Furthermore, it is worth indicating that although the oral bioavailability of EGCG and other catechins is low, studies suggest that the concentrations of EGCG in certain conditions such as fasting or repeated dosing (administration) can reach toxic values at which EGCG can induce adverse health effects [153]. Therefore, another problem to solve is to establish safe EGCG dose levels allowing efficacious treatment of HM toxicity without the risk of adverse side effects. Concerns over the safe EGCG dosing during the treatment of various diseases have already been raised by some authors. For example, via comparison of different animal studies, Wang et al. [154] concluded that some of the efficacious (or protective) doses of EGCG and toxic doses of this polyphenol are very close or even overlap. For example, intraperitoneal doses of EGCG (50–75 mg/kg for 1–56 days) that were shown to be protective against brain or liver damage in mice were close to those which induced hepatotoxicity (100 mg/kg, single i.p. injection) in the same animal model. With regard to HM treatment, animal data showed that the oral doses of EGCG protecting against HMs were in the range of 10–50 mg/kg (for 1–30 days) in mice and 50–200 mg/kg (for 30–112 days) in rats. For comparison, Table 4 summarizes some literature data on the toxic effects of EGCG and EGCG-containing preparations administered through the oral or i.p. route in rodents. Thus, it was evidenced that, for example, oral administration of GT extract containing 242 mg EGCG/kg (for 14 weeks) induced nasal toxicity in rats [155]. This dose was close to a dose of EGCG (200 mg/kg for 16 week, orally) that proved to be protective against Cd renal toxicity in rats [106]. With regard to EGCG treatment via the i.p. route, there is one study in which the EGCG dose (80 mg/kg/d for 49 days) protecting against Pb-induced damage to rat testes [108] was not far from an EGCG dose (108 mg/kg, a single i.p. treatment), that was found to induce toxic effects in the liver of rats [156]. However, some EGCG doses protecting against HM toxicity administered through the oral or intraperitoneal route in mice and rats were much lower than doses reported to cause toxic effects in rodent models. For example, in a study of As-mediated cancer, diet with 0.05% EGCG was sufficient to protect mice against As carcinogenic effects. This EGCG dose was far from that in a 1% EGCG diet reported to induce proinflammatory effects in mice [157].
Overall, it is known that antioxidants administered at high doses can have adverse effects, and the data presented above indicate that there may be a narrow boundary between the protective and toxic doses of EGCG. This certainly makes EGCG a challenge for its potential therapeutic application in HM toxicity treatments. Enhancement of the bioavailability of EGCG and reduction of its toxicity through food nanotechnology, structural modification, or beneficial interactions may be a way of overcoming the adverse responses.

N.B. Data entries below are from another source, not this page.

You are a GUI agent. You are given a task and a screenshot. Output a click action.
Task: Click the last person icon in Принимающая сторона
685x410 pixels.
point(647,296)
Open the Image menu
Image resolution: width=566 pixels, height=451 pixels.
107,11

7. Conclusions and Future Directions

In recent years, many studies have demonstrated the effects of EGCG on HM-induced toxicity in in vitro and in vivo experimental conditions. In general, the in vivo data showed that EGCG can help ameliorate HM toxicity via its ROS scavenging activity, promotion of HM excretion, induction of Nrf2 expression, anti-inflammatory effects, and protection of mitochondria. This protective activity of EGCG was observed in various organs and tissues, including the liver, testis, kidney, and neuronal tissue. Indeed, in spite of its low bioavailability, pharmacokinetic data show that EGCG can be distributed to different internal organ/tissues and cross the blood–brain barrier, thus reaching tissues affected by HM intoxication. The results of the assessment of EGCG effects on HM toxicity from in vitro models are ambiguous. On the one hand, most of them support the in vivo data on the EGCG protective effects and mechanisms induced against HMs. On the other hand, some in vitro results showed potentiation of HM toxicity in the presence of EGCG at similar EGCG concentrations (1.5–20 μM), as its beneficial effects were observed. This may be related to the differences in the susceptibility of particular cell types or differences in cell culture conditions, including artifactual generation of hydrogen peroxide or other reactive molecules as a result of autooxidation of EGCG in cell culture media. Noteworthy, the analysis of some in vivo data suggests that indeed the range between nontoxic and toxic EGCG doses may be narrow, which may hamper the EGCG use in the treatment of HM intoxication. This issue certainly needs further study.
In conclusion, future research is warranted in this field of science. The following aspects have been found as worth to be considered:
  • Estimation of optimal EGCG dose ranges which are both safe and effective in the treatment of HM toxicity;
  • Investigation of the indirect mechanisms by which EGCG can modulate HM toxicity, including mitochondrial functions and Nrf2 activity, using different mammalian cells or tissues that are particularly prone to HM intoxication such as the lung, brain, liver, or kidney;
  • Analysis and comparison of the efficacy of native EGCG and nanoEGCG in HM toxicity treatment;
  • Verification of the possible synergistic effect between EGCG and chelation agents on HM toxicity;
  • Investigation of the effects of microbial ring-fission metabolites of EGCG and their contribution to EGCG effects on HM toxicity.

Funding

The APC was funded by the subsidy for science of the John Paul II Catholic University of Lublin, Poland.

Conflicts of Interest

The author declares no conflict of interest.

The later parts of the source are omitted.